◆ TEXTO DE PARTIDA
----

La adolescencia es una etapa vital compleja, llena de cambios y de momentos que serán inolvidables. Es esa época en la que se deja atrás la infancia pero todavía no se es del todo adulto, un momento que puede marcar por siempre a la persona que se será el resto de la vida. No en vano se experimenta, se evoluciona, llegan los primeros pasos fuera del ámbito familiar, las primeras noches de fiesta, las amistades recién descubiertas…

Un viaje, no hay otra forma de definirlo. Un viaje con un destino incierto y un camino por el que se tropieza, se aprende y se pone de nuevo un pie delante de otro para seguir adelante. Eso mismo hace también que, queramos o no, seamos volubles en nuestras ideas y decisiones, fácilmente influenciables por alguien más experimentando o sencillamente más osado que los demás. Si es o no una buena persona, una compañía que nos haga crecer o tan solo alguien tóxico es algo que el tiempo descubre.

Mata a tu novio es un ejemplo de un periplo desenfrenado, sin miedo a las consecuencias, y en el que la protagonista se deja lleva por las circunstancias, por alguien con más años y que vive su vida ajeno a todos los demás, sin preocuparse de sus actos y buscando tan solo su supervivencia y, por encima de todo, su placer como si fuera un seguidor de Epicuro de Samos.

Grant Morrison y Philip Bond Disraeli trabajan juntos para crear un relato atractivo y sexy, una historia que no deja un solo momento de respiro y que a pesar del tiempo pasado desde su publicación original, es una lectura totalmente válida. Es cierto que ciertos puntos son muy de su momento, finales de la década de los 90 del pasado siglo, se pueden observar algunos guiños y referencias a producciones de entonces (tanto de cómic como de cine), pero eso tan solo hace más satisfactoria la experiencia de su lectura.

Y si bien sus protagonistas comenten delitos de sangre, roban y atacan, insultan y no son nada de fiar, logran igualmente el cariño del que está al otro lado como otros tantos ladrones y pícaros antes de ellos, desde los legendarios (y reales) Bonny y Clide pasando por Clarence y Alabama de Amor a Quemarropa, o las gloriosas Telma y Louise quienes en realidad solo emprendieron una búsqueda de autodescubrimiento y de liberación.

Al final, lo que queda es una carta de amor por unos años perdidos, varios cadáveres dejados atrás y la elección clara de haber tomado el camino menos transitado.

----

◆ DATOS PROPORCIONADOS

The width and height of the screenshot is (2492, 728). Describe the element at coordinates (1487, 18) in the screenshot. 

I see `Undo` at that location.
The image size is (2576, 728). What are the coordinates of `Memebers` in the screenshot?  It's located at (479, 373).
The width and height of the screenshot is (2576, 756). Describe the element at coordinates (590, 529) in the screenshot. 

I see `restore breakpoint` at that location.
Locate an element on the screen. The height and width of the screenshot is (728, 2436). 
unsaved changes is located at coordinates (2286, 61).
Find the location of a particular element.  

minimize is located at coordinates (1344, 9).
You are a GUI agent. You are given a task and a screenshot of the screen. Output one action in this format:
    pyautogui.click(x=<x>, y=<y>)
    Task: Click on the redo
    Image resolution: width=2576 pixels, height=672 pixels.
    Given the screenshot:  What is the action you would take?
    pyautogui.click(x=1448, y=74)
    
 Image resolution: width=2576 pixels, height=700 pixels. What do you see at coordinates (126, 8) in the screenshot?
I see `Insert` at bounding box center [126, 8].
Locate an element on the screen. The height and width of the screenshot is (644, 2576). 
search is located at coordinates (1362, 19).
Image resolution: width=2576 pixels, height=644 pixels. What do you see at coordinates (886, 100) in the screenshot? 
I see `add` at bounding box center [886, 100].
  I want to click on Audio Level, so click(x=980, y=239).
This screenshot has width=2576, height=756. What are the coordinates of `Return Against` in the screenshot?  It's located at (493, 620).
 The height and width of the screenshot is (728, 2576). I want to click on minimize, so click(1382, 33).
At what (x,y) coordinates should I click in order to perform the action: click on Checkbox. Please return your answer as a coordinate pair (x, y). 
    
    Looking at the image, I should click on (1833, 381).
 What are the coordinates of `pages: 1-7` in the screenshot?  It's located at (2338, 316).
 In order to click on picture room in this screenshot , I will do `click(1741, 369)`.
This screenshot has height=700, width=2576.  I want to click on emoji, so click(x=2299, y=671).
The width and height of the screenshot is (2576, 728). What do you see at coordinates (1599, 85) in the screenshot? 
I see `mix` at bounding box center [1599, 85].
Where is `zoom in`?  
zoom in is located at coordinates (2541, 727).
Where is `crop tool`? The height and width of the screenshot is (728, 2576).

----

◆ OBJETIVO DEL EJERCICIO
Copia de la reseña de Mata a tu novio el tramo que va desde "Y si bien sus" hasta "y de liberación.", ambos incluidos, cambiando "pícaros" por "truhanes". El material es independiente de la reseña.

◆ SOLUCIÓN PROPUESTA
Y si bien sus protagonistas comenten delitos de sangre, roban y atacan, insultan y no son nada de fiar, logran igualmente el cariño del que está al otro lado como otros tantos ladrones y truhanes antes de ellos, desde los legendarios (y reales) Bonny y Clide pasando por Clarence y Alabama de Amor a Quemarropa, o las gloriosas Telma y Louise quienes en realidad solo emprendieron una búsqueda de autodescubrimiento y de liberación.